Wiele organizacji wykorzystuje skany, aby spełnić wymóg zarządzania podatnościami. Jest to krok w dobrą stronę, ale znacznie skuteczniejszym rozwiązaniem są testy penetracyjne infrastruktury IT (tzw. pentesty), które identyfikują realne słabości środowisk, nie tylko potencjalne.

Nie wszystkie odnalezione w oprogramowaniu czy systemach podatności można skutecznie wykorzystać. Testy penetracyjne pozwalają rozpoznać poziom ryzyka związanego z daną słabością oraz jej negatywny wpływ na działalność organizacji.

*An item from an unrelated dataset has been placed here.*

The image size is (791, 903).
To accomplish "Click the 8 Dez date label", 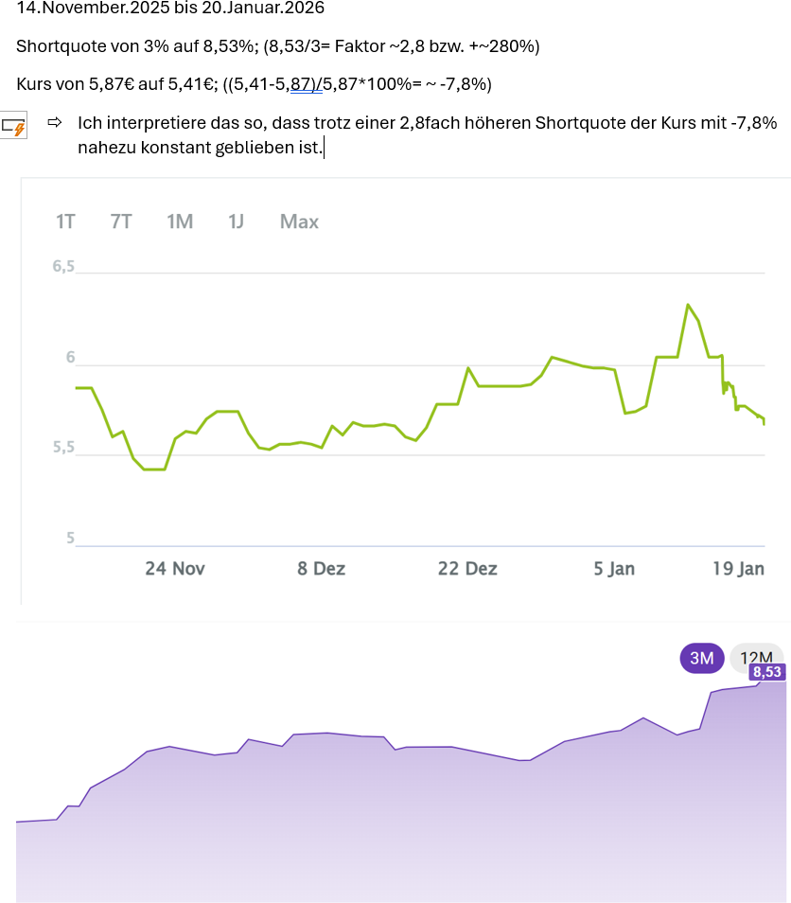I will pos(321,569).
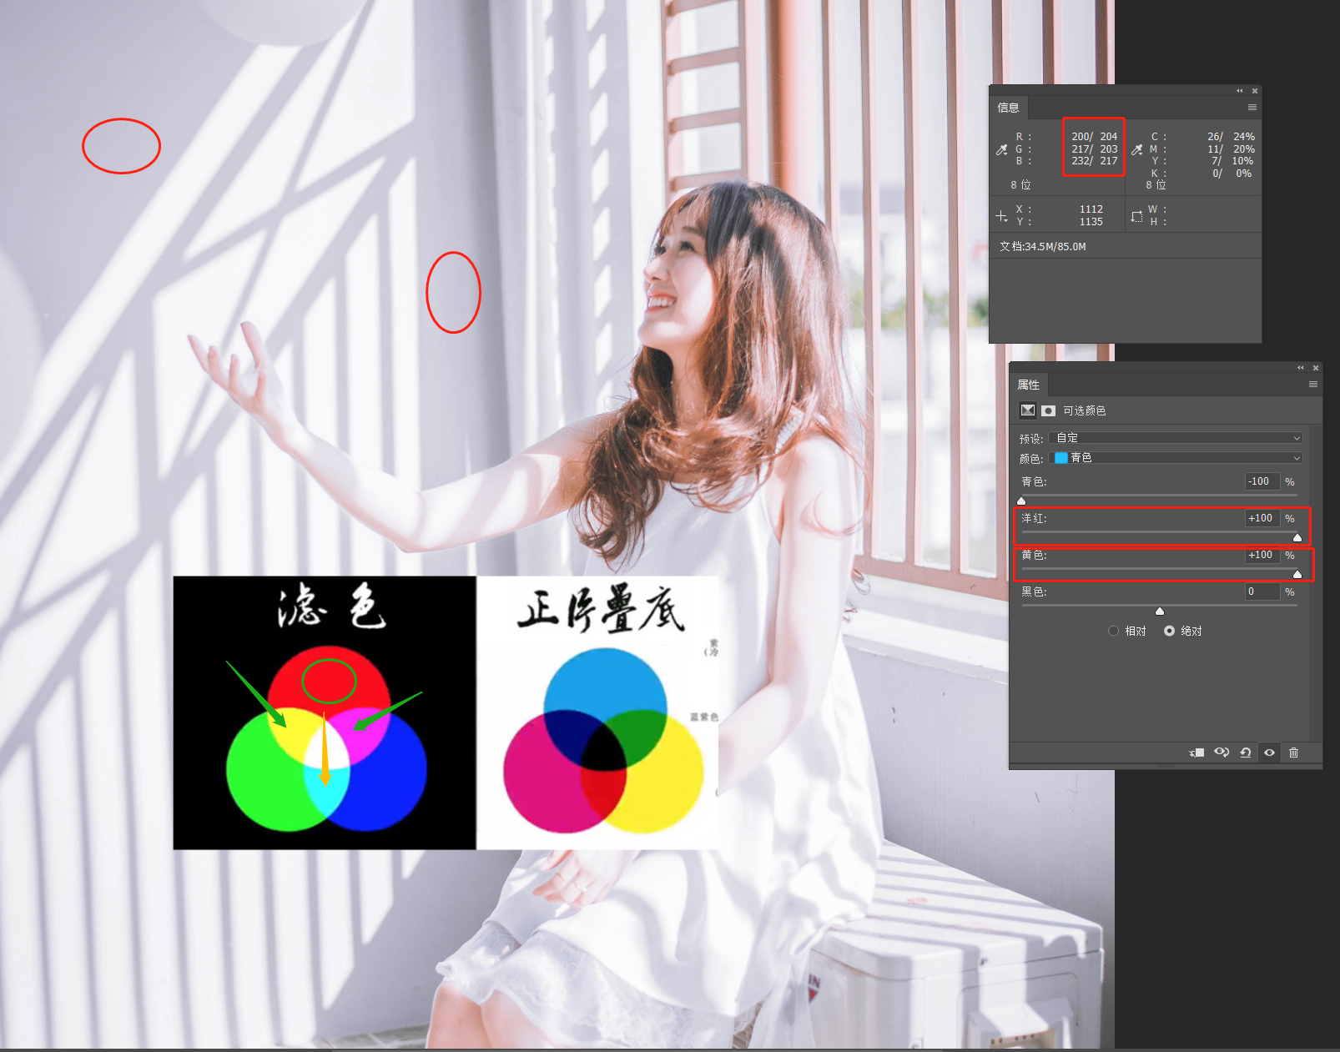1340x1052 pixels.
Task: Open the 颜色 color dropdown showing 青色
Action: [x=1175, y=458]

Kamil Wiśniewski Cyber Security Architect w MAIN Interconnection

Przeprowadzanie pentestów nie tylko pozwala zachować zgodność z wymogami prawnymi, ale też umożliwia:

• Minimalizację ryzyka ataków ransomware i wycieków danych,
• Weryfikację możliwości zespołów SOC (Security Operations Center) w zakresie monitorowania nadużyć.

Istotną korzyścią z przeprowadzenia testów penetracyjnych, szczególnie dla działów IT, jest możliwość dokładnego przedstawienia słabości oraz ryzyka wynikającego z braku odpowiednich narzędzi ochrony. Tym samym stanowią one doskonały argument dla rozwoju rozwiązań zwiększających bezpieczeństwo w organizacjach i ułatwiają negocjacje budżetowe z zarządem.

System Zarządzania Bezpieczeństwem Informacji

Chociaż aktualnie obowiązujące w Polsce przepisy nie nakazują bezpośrednio wdrożenia międzynarodowej normy ISO 27001, to większość wymogów i rekomendacji opiera się właśnie na niej. Dlatego już teraz warto wprowadzić Systemu Zarządzania Bezpieczeństwem Informacji (SZBI), który zapewnia pełną zgodność z ISO 27001.

SZBI obejmuje wszystkie zagadnienia dotyczące ochrony danych przetwarzanych przez organizację i systematyzuje polityki, instrukcje, zasady oraz działania w tym obszarze.

Maciej Bartkowski Head of Security Department w MAIN Interconnection

W ramach tego Systemu organizacje zarządzają podatnościami i przygotowują się na incydenty bezpieczeństwa – opracowują procedury pozwalające zminimalizowanie ich wpływu oraz ułatwiają raportowanie do regulatorów, takich jak UODO.

Wdrożenie SZBI niesie ze sobą też szereg innych korzyści, m.in.:

• Znacząco zwiększa wiarygodność – stawiając na bezpieczeństwo, firmy pokazują, że są odpowiedzialnym dostawcą, producentem czy partnerem biznesowym,
• Umożliwia identyfikację oraz oznaczenie wszelkiego rodzaju aktywów informacyjnych istniejących w organizacji.

Bezpieczeństwo i zgodność z wymogami

Szeroko zakrojone ataki cybernetyczne oraz wymogi prawne obejmujące kolejne sektory są poważnymi argumentami za wprowadzeniem zarządzania podatnościami, analizy ryzyka oraz procedur minimalizujących zagrożenia dotykające środowiska IT.

Rozwiązaniami wspierającymi polskie firmy w zachowaniu zgodności, a także należytej ochronie danych i systemów, są oferowane przez profesjonalnych dostawców chmura prywatna, testy penetracyjne, jak również oparty o międzynarodowy certyfikat ISO 27001 System Zarządzania Bezpieczeństwem Informacji.